I think it’s fair to say that the new Kia e-Niro has caused a bit of a stir. Its 64kWh battery is the biggest currently fitted to an electric car from any of the mainstream brands and if you want to buy one, get ready to join a long queue. Supply difficulties notwithstanding, I managed to get hold of one for a few days with a view to finding out just how far it could go.
For my first test, I drove the e-Niro until it entered reduced power mode with an estimated eight miles of range left. I had covered 326 miles since topping up, so the implied total range was 334 miles. That particular run was a varied mix of motorways and dual carriageways, town driving and rural roads in East Anglia and the Midlands. I then carried out a second test on the range-friendly flat roads of my Cambridgeshire and Lincolnshire back yard. That trip consisted mainly of rural single carriageways, smaller towns and un-bypassed villages, and I managed to edge the total implied range up to 346 miles, comprising of eleven estimated miles remaining and 335 miles covered.
In both cases, I drove gently but kept up with the traffic. I didn’t use any extreme economy techniques, although range-saving habits are now hard-wired into my natural driving style after years of eking extra miles out of short-range electric cars. The weather was just about perfect for maximum range – warm, with temperatures above 20 degrees Celsius, but not so hot that I couldn’t get away without using the range-sapping air-con most of the time.
So, what is the significance of mainstream electric cars cracking the 300-mile range barrier? Well it’s only seven years short ago that the benchmark for the first Leafs and Zoes was eighty miles or so, but I was able to persuade the e-Niro to travel around four times as far. That’s a transformative rate of progress of the sort you’d normally expect to see in the IT sector, rather than the relatively slow-moving motor industry.
But it’s not just a question of what the latest mainstream electrics can do compared with their predecessor models. It’s always been possible to buy an electric vehicle with fairly decent range if you are prepared to pay a lot of money, for something like a Tesla or a Jaguar I-Pace. Now that range advantage has been eliminated by the latest electric vehicles from mainstream brands, it must have some people worried.
And it’s not only range parity with more expensive electric cars that has been achieved.
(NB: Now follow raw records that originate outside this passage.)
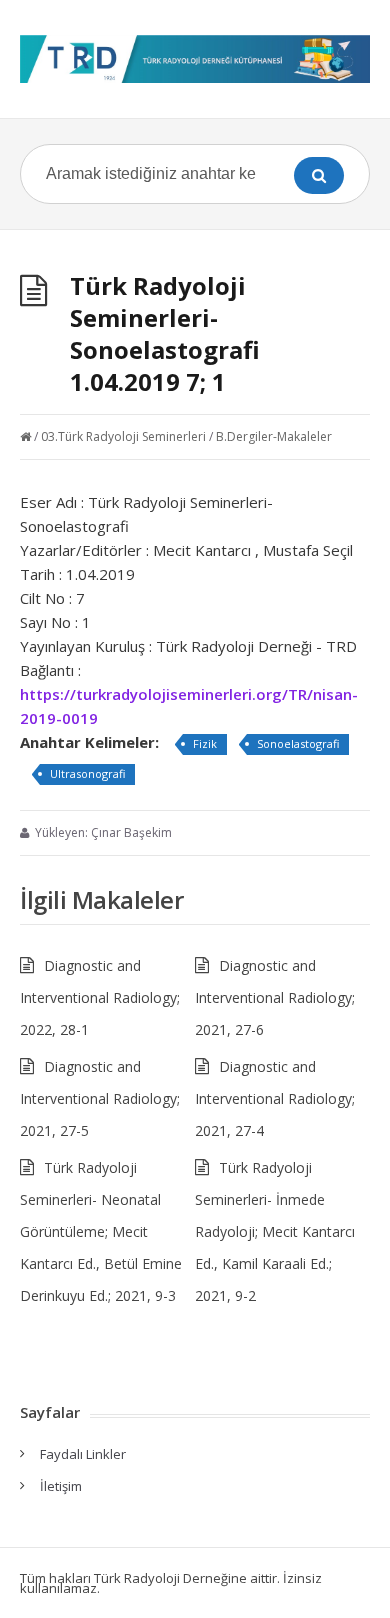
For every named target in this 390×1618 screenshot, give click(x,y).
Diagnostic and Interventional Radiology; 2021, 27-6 (275, 997)
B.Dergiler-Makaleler (274, 436)
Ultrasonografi (87, 773)
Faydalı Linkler (83, 1454)
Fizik (205, 743)
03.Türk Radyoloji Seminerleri (123, 436)
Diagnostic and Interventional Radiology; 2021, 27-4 (275, 1098)
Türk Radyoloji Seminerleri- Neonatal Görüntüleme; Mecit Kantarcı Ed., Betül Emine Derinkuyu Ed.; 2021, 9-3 (101, 1231)
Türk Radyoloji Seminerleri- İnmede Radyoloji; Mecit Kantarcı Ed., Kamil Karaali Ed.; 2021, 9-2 (275, 1231)
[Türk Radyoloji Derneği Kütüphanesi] (195, 59)
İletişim (61, 1486)
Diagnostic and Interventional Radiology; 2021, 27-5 (100, 1098)
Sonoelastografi (298, 743)
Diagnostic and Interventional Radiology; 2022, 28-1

I recently ran an old petrol Mercedes-Benz I own until the fuel warning light came on, which it did at 363 miles, a result that was only twenty or thirty miles better than those I achieved in the e-Niro. The Merc may be a bit of a gas-guzzler, but it would never occur to me that its range rendered it unsuitable as a vehicle for long journeys.
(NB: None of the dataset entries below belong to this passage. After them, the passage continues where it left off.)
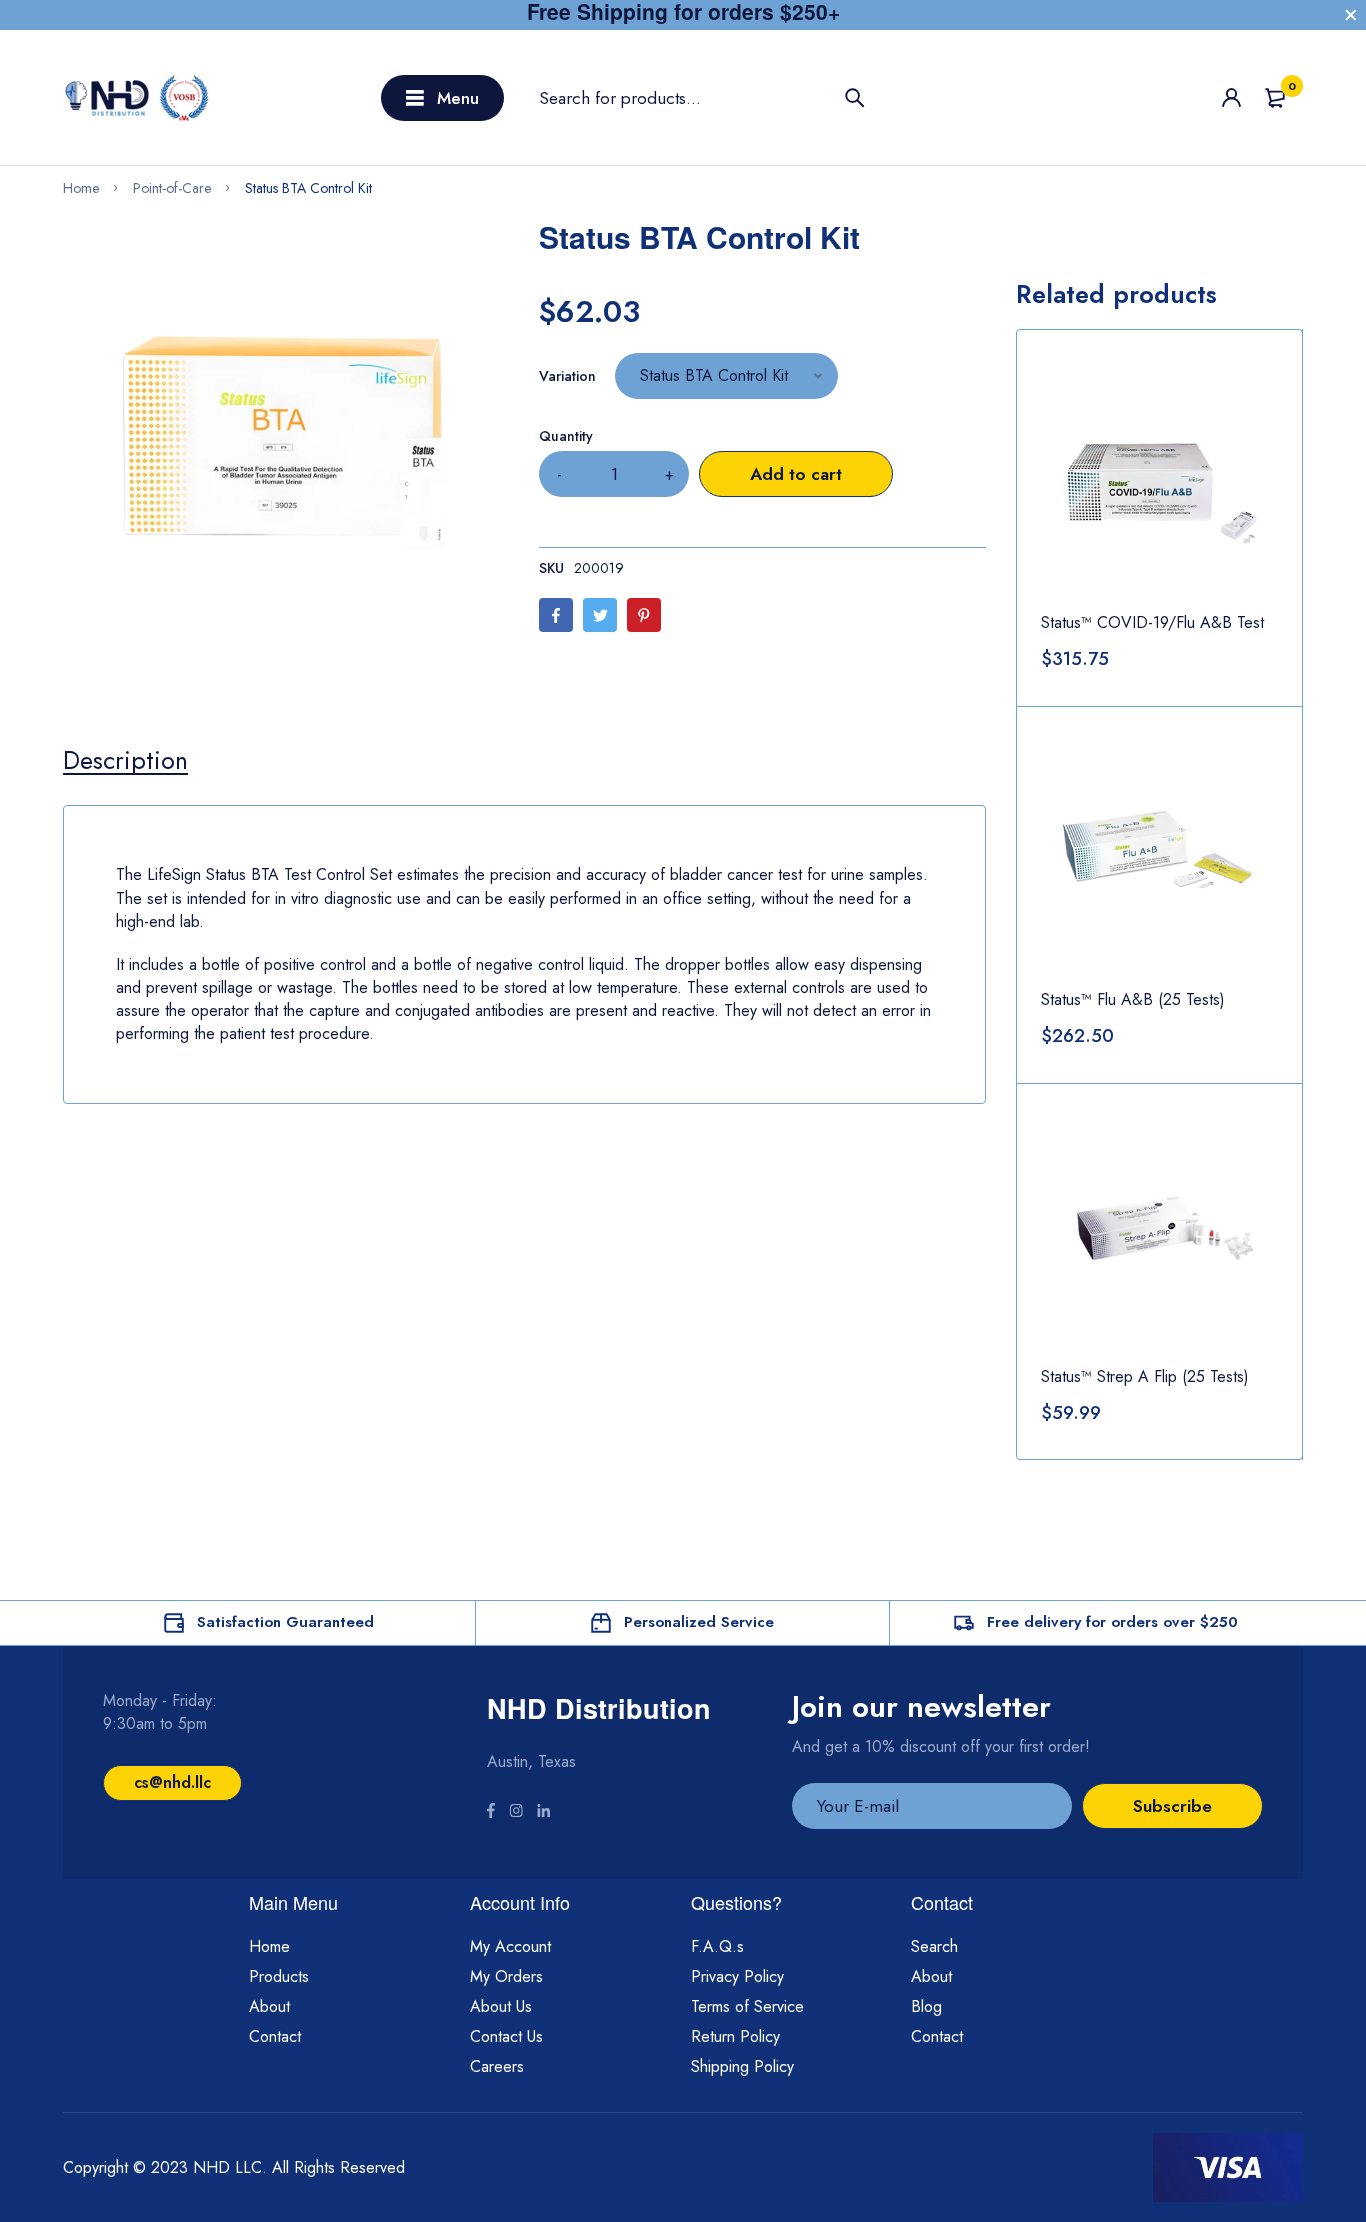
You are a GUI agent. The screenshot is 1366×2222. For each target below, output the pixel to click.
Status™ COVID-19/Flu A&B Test (1152, 622)
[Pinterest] (644, 615)
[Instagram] (516, 1813)
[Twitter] (600, 615)
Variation (567, 376)
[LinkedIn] (543, 1813)
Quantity (566, 436)
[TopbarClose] (1351, 15)
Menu (458, 98)
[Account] (1231, 97)
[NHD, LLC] (138, 97)
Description (125, 760)
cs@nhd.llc (172, 1782)
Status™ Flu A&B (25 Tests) (1133, 999)
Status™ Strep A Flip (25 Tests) (1145, 1376)
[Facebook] (556, 615)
Which brings us on to efficiency. Just as some petrol and diesel cars can go further on a gallon than others, so Kia seems to be able to squeeze more distance out of a kilowatt hour (kWh) of electricity than some other manufacturers. On my two test runs, I was able to achieve 5.1 and 5.3 miles per kWh respectively – excellent numbers, especially when sustained over hundreds of miles.
But my time with the e-Niro also got me thinking about how much range a car really needs, and in particular how much extra I’m prepared to pay for it. The e-Niro’s Hyundai sister model, the Kona Electric, is available with two sizes of battery; 64kWh, the same as the e-Niro, and 39kWh. In the same trim level, the price difference between the two Konas is about £4,000. In the case of the Nissan Leaf, the top E+ version with its 62kWh battery is £4,900 more expensive than a similar Tekna model with its smaller 40kWh battery. Assuming the bigger battery in each case buys about an extra one hundred miles of range, the only inconvenience associated with the smaller-battery models, in practice, might be the need to carry out a handful of extra top-ups on long journeys each year. How much is it worth spending out to avoid that?
But the good news is that those trade-offs will get a lot more attractive as battery packs get bigger and their cost continues to fall. That’s what you call progress.